I’ve built a couple of browser automation workflows that I think could be useful to other people—things like automating certain data extraction tasks or form filling workflows. The platform now supports publishing templates to a community marketplace.
But I’m genuinely uncertain about whether there’s actually a market for this. Who’s buying browser automation templates, and what are they willing to pay? Is this a real opportunity, or is it kind of niche?
I’ve been thinking about what would make a template valuable to someone else:
It needs to handle a common enough problem that multiple people face it
It needs to work across different product sites or at least be customizable enough to be useful as a starting point
The person buying it needs to either lack the skills to build it themselves, or lack the time
But I’m not sure how big that market actually is. Are there teams actively looking for pre-built browser automations? Would they rather build themselves to ensure it’s exactly what they need? And how do you price something like this when the customization work is still significant?
Has anyone here actually considered publishing a template, or know of people who have? What’s the situation?
There absolutely is a market. I’ve seen templates get traction on marketplaces when they solve specific problems efficiently.
The people buying are usually teams without dedicated automation engineers, or people who want to understand how to approach a problem before building it themselves. They’re not looking for a perfect solution that requires zero customization. They want a head start.
What sells is templates that wrap up a repeatable, slightly complicated pattern. Something like “extract data from paginated tables and format output” or “fill out forms with data from a spreadsheet.” Those solve real problems for business people who don’t code.
The marketplace approach in Latenode is good for this because your templates are stored, versioned, and easy to share. You publish once, and people can grab it, clone it, and customize. That’s the value.
Pricing? Templates usually go for anywhere from free (to build your reputation and get usage) to reasonable one-time fees if they solve a specialized problem. Think of it like a component, not a full application.
I haven’t published anything myself, but I’ve downloaded a few templates from marketplaces for things I would have otherwise spent time building. The ones that were useful were ones that saved me from having to figure out a tricky pattern from scratch.

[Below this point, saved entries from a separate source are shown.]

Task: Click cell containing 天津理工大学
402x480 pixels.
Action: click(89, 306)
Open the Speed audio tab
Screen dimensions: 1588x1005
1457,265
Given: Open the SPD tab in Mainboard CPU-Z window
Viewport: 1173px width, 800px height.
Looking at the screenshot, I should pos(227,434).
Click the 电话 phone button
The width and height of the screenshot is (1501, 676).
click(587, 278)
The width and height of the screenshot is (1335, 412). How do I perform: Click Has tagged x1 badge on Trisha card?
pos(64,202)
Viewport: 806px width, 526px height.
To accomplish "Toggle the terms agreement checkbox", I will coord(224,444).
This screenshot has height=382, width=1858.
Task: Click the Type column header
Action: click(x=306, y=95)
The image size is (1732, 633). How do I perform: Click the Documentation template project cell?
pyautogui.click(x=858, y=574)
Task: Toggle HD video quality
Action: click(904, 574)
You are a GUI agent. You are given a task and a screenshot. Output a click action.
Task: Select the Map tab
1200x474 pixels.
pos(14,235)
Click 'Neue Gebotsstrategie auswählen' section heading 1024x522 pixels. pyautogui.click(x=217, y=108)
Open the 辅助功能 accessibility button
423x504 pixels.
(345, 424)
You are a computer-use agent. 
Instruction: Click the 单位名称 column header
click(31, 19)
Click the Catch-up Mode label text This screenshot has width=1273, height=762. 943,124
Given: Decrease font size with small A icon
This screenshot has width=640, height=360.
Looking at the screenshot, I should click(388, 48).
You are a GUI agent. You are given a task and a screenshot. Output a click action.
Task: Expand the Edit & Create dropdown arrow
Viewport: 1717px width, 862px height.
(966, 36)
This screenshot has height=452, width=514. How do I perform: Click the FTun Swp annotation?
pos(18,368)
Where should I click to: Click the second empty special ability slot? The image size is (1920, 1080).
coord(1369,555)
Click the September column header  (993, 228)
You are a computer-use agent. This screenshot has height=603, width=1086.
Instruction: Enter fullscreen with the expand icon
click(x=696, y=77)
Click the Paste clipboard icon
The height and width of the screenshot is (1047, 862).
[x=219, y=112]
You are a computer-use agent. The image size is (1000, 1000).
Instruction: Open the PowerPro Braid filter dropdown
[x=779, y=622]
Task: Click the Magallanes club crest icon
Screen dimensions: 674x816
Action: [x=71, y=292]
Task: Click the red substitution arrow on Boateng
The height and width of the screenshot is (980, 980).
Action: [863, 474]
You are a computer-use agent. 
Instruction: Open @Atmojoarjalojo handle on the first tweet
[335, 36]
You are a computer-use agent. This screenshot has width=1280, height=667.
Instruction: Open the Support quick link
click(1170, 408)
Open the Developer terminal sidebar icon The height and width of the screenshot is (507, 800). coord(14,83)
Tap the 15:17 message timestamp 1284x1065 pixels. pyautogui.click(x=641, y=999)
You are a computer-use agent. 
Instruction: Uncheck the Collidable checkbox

I think the market is there, but it’s for templates that teach as much as they automate. Something that shows someone how to approach a problem, with a working example, is more valuable than something overly specialized.
The challenge is that good templates require maintenance. If the sites you’re scraping change their structure, your template breaks. That’s ongoing work.
There’s demand from people and teams who want to automate but don’t want to figure out every detail themselves. They’d rather use a template and customize it than start completely blank. That’s your market.
What determines success is whether your template genuinely saves someone time and effort, and whether it’s documented well enough that they can understand and modify it. Templates that are unclear or fragile don’t get used.
The marketplace model works when templates serve as both solutions and educational resources. Someone might download a template to get a specific task done, but they also learn how to structure similar automations. That dual value is what makes marketplace templates worth creating and maintaining.
market exists for templates that teach as much as automate. teams without engineers want head starts. free builds reputation, paid for specialized stuff.